With the more accurate fabrication of the design we were able to achieve several of our goals in testing. We successfully got liquid to flow in all five channels using applied pressure from the syringe. We were able to push liquid all the way through two of the five channels. We also observed two colors of liquid one on top of the other, as designed, proving that our channels were accurately fabricated.
We observed some of the same problems that we had encountered with the testing of the first prototype. We observed no capillary action, so we had to jam the needle into the end of each channel to obtain a seal. In doing this, the layers sometimes delaminated near the end of the channel. We once again corrected this problem by applying pressure behind the needle opening with a finger. Our biggest problem with getting fluid to flow through the channels occurred at the interconnects. We could not get fluid to flow vertically in any
of the trials. In the channels that included vertical interconnects, the liquid would stop flowing when it reached the interconnect. To deal with this we applied more pressure to the fluid and the layers delaminated around the interconnect.

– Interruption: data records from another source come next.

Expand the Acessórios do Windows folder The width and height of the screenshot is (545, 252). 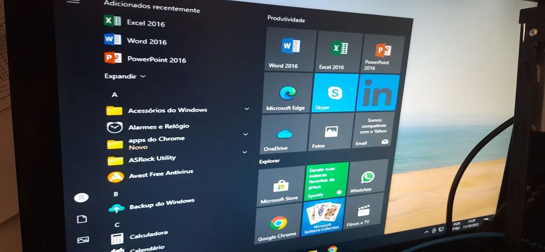pyautogui.click(x=247, y=109)
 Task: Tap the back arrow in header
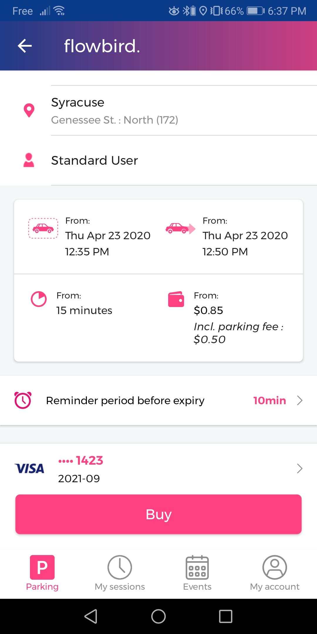point(25,46)
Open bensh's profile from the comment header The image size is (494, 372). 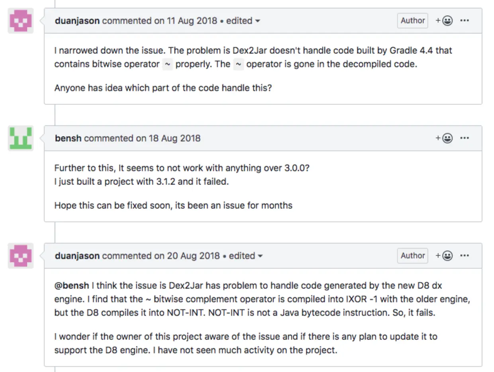(x=68, y=138)
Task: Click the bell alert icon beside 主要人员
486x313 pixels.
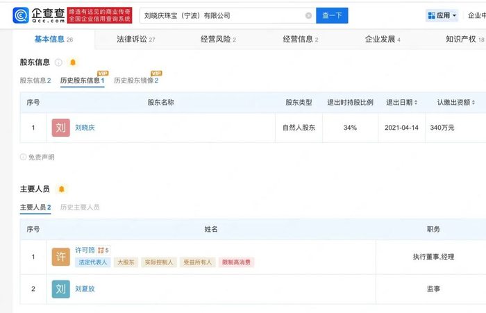Action: 62,189
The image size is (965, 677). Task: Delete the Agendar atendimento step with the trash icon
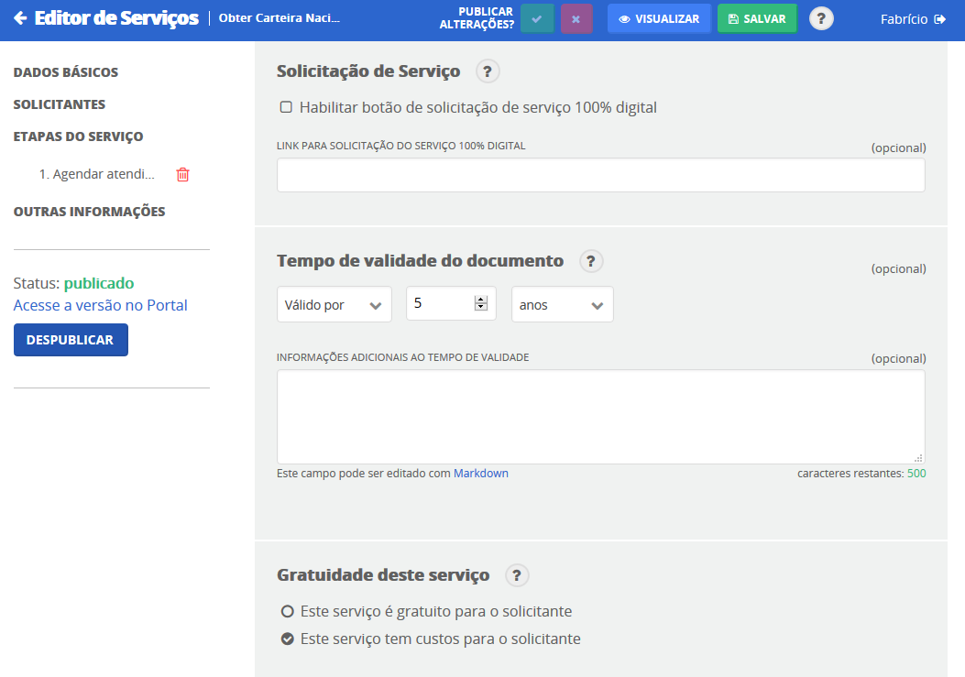pyautogui.click(x=182, y=174)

This problem could have been caused by either our design or the fabrication of our prototype.
The majority of the processing difficulties were associated with PDMS fluidic channel alignment and thickness of the PDMS and SU-8 layers. Accurate measurements of the PDMS channel layer and SU-8 heights would be extremely useful not only for device fabrication, but also to verify the spin coating recipes and determine if modifications to the recipe are required. A new alignment technique, perhaps making use of the mask aligner was suggested and is highly desirable to achieve greater layer alignment accuracy. However, testing of such a technique was not possible due to time constraints associated with the project.
Stage 3: Pressure Actuated Valve Test Design
The entire pressure actuated valve device was intended to be fabricated on a Pyrex wafer. However, the Pyrex wafer was very thin (500 μm) and when we attempted to drill holes for inputs into the microchannel using a diamond tip blade, a substantial amount of cracks resulted around these holes. Consequently, the Pyrex wafer completely cracked during the subsequent fabrication stages, making design of the final device impossible. To overcome the problem of the Pyrex wafer, the pressure actuated valve device was fabricated using a bare Pyrex wafer with no holes drilled for channel inputs. While the lack of inputs prevents any testing of the device, it provides a reference for future work.